Team Reporter Casey Phillips and I were talking about this after a shoot Thursday morning and she pointed out that every single question like this is going to have to be run through the lens of whether or not Tom Brady is back. How will the Bucs approach free agency? Could depend on if Tom Brady is still around or not. How will the Bucs' own free agents view a return to the team? Some of them may be swayed by Brady's presence or the lack thereof. What will the Bucs do in the draft? Well, will they have an answer at quarterback by then? Et cetera.
So let me start there. If Brady elects to retire or use free agency to find another NFL home, then the biggest change for the Buccaneers will be under center. Brady has started all 57 of Tampa Bay's games since his arrival, playoffs included, and even if there were some ups-and-downs for the Bucs' passing attack in 2022 the overall results of that three-year period were a rousing success.
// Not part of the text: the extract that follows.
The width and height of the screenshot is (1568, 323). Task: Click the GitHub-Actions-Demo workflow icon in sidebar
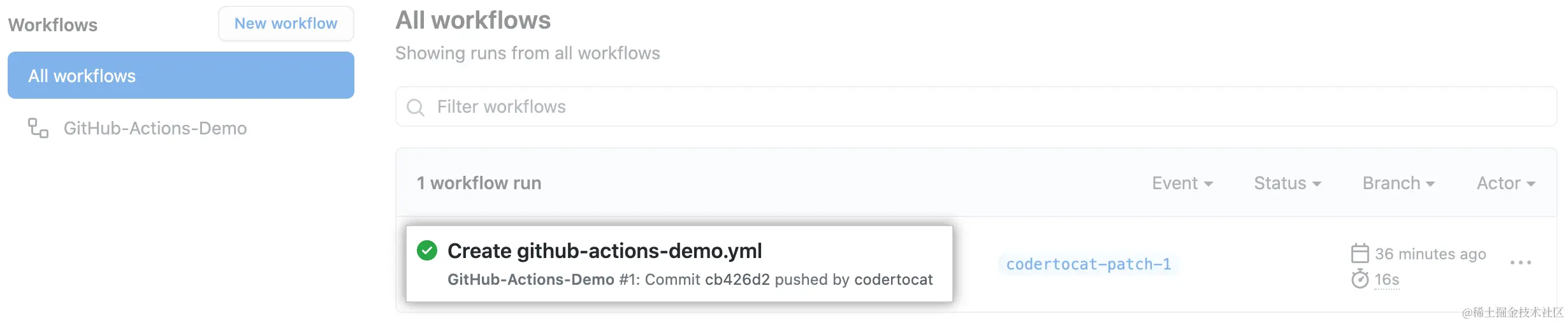coord(38,128)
From 2020-22, Tampa Bay finished second in the NFL in passing yards (14,905), tied for third in touchdown passes (111) and third in completions of 25 yards or more (110). Without Brady, will the Bucs be able to replicate that success, or will they even try to structure their offense the same way? What if the Buccaneers end up with a different sort of quarterback, such as one who has plus mobility? The offense could look a lot different without Brady in 2022. Or, it could still be led by Tom Brady, which I'm sure would make a lot of Bucs fans (myself included) happy.
So let's set aside the Brady question for a second and answer this as if that decision wasn't hanging over everything else. We're actually not going to stray far from the same topic, though, because it's a guarantee the Buccaneers' offense will look different in 2023. That's because there will be a new person calling the plays.
One of the worst parts of working in the NFL is seeing coaches lose their jobs. The Buccaneers have had a lot of stability for the past four seasons, but staff changes are eventually inevitable and Head Coach Todd Bowles made what he called some "very difficult decisions" on Thursday. As noted above, that included parting ways with Offensive Coordinator Byron Leftwich.
Leftwich was the play-caller for the offense that produced all those numbers I mentioned above, and after the Bucs' outsized offensive success in the 2020 and 2021 seasons he was receiving some attention as a head coaching candidate. Bowles thanked Leftwich and the other departing assistants for all "the hard work and contributions that all of these coaches made to our successes over the past four seasons," and those were well-earned kudos. Leftwich and most of the others will be departing with a Super Bowl Championship ring.
But one way or another the Buccaneers will have a new play-caller in 2023, along with some new position coaches on offense. A team doesn't move on from one play-caller to another one for the purpose of running the exact same offense. Until we find out who the new offensive coordinator will be, we can't take much of a guess as to what the offense will look like. But it will be different, and probably the biggest difference between 2022 and 2023, Brady's future not withstanding.